Final public lecture in the Spring 2008 Environmental Lecture Series featuring Emerging Technologies and the Environment

The Role of Genome Science in Bioenergy, Carbon Cycling, and Environmental Remediation

presented by:

Michael L. Knotek, PhD, Knotek Scientific Consulting

Michael Knotek has more than 40 years of experience in the conduct and management of collaborative multidisciplinary national and international research at DOE laboratories and user facilities. He has specialized in managing transitions in scientific and technological communities and institutions from the federal agency level through national laboratories, facilities and programs. This work involved multiple DOE laboratories, federal and state agencies, universities, and industrial partners in establishing scientific goals, setting funding priorities, and guiding major new investments. He has built strong working relationships throughout the DOE research complex and with international R&D institutions and industry. He has attracted world-renowned scientific talent to DOE institutions and continues to serve as a resource to DOE, NSF, and other agencies for developing, managing, and evaluating large research projects and laboratory environments. From the late 1990s through the present he has worked with industry, national laboratories, and others to develop and apply the tools of science and technology and applied them in numerous situations.

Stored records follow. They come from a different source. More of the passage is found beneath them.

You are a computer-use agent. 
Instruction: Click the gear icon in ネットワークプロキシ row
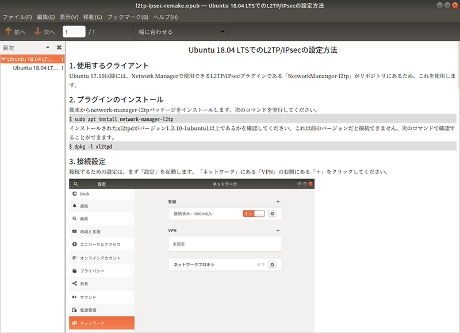click(272, 265)
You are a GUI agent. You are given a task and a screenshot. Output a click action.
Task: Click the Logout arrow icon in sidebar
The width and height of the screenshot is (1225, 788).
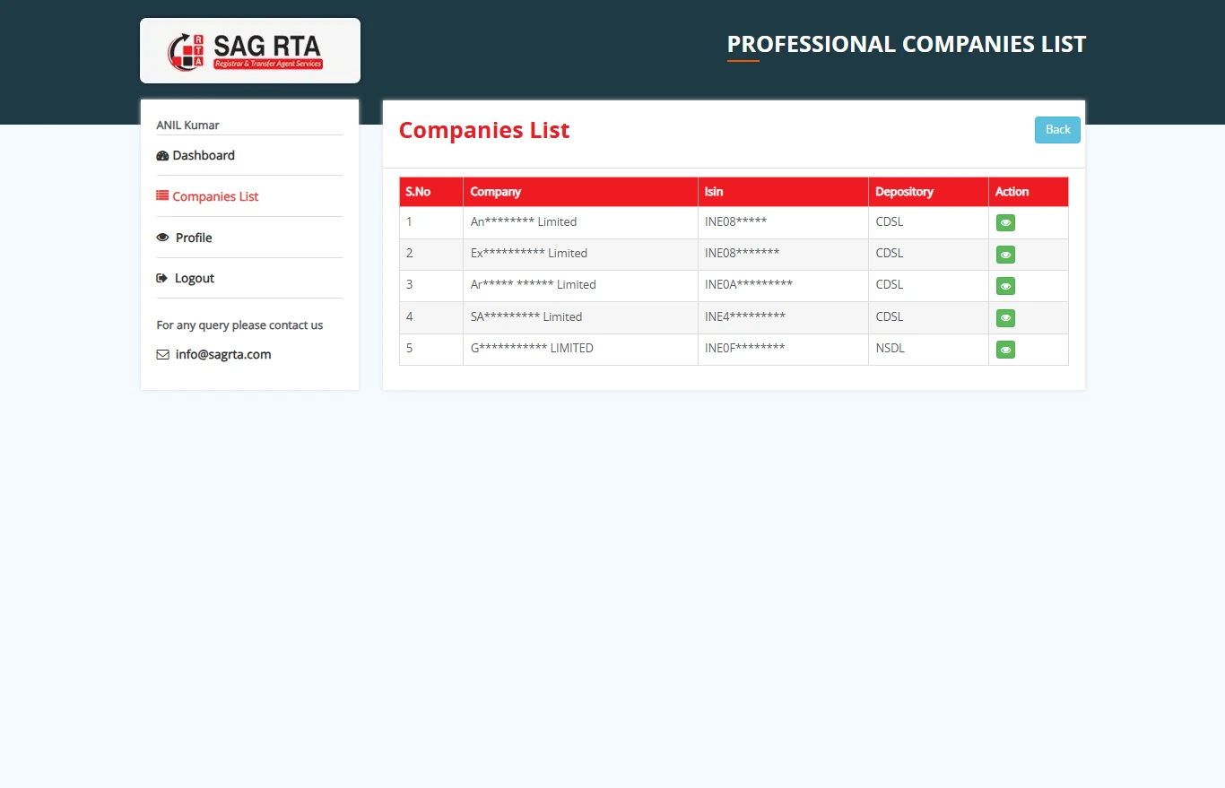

Since the mid-1980s, Dr. Knotek has led the creation or restructuring of major DOE scientific projects and communities, including synchrotron radiation (1984), environmental science (1989-94), fusion energy sciences (1996), Terascale advanced scientific computing (1998-99), and Post-genomic biology (2000-present). In his research career Dr. Knotek published over 100 articles on research in solid state physics and materials science.

Abstract:

The Department of Energy is a mission agency with numerous complex missions that require continually expanding frontiers of science for solutions. Pursuing these missions has led to dozens of Nobel Prizes and fostered the development of 19 national laboratories and thousands of academic research efforts in virtually all areas of science. Current energy challenges facing the nation and the world are growing energy demand, energy security, and climate change – meeting these challenges simultaneously is a mind boggling task which will be discussed in some detail. Three topics in science that will be discussed are: The roles for genome based biology in creating new energy sources; Understanding the processes and potential for biological systems in the global carbon cycle viv-a-vis climate research and carbon biosequestration; andBiology in subsurface environmental processes, and their application to bioremediation and carbon management. It is a fascinating story where the fusion of global energy needs, emerging climate change, and social systems present an unprecedented challenge to the peoples of the world. Science has a critical role to play.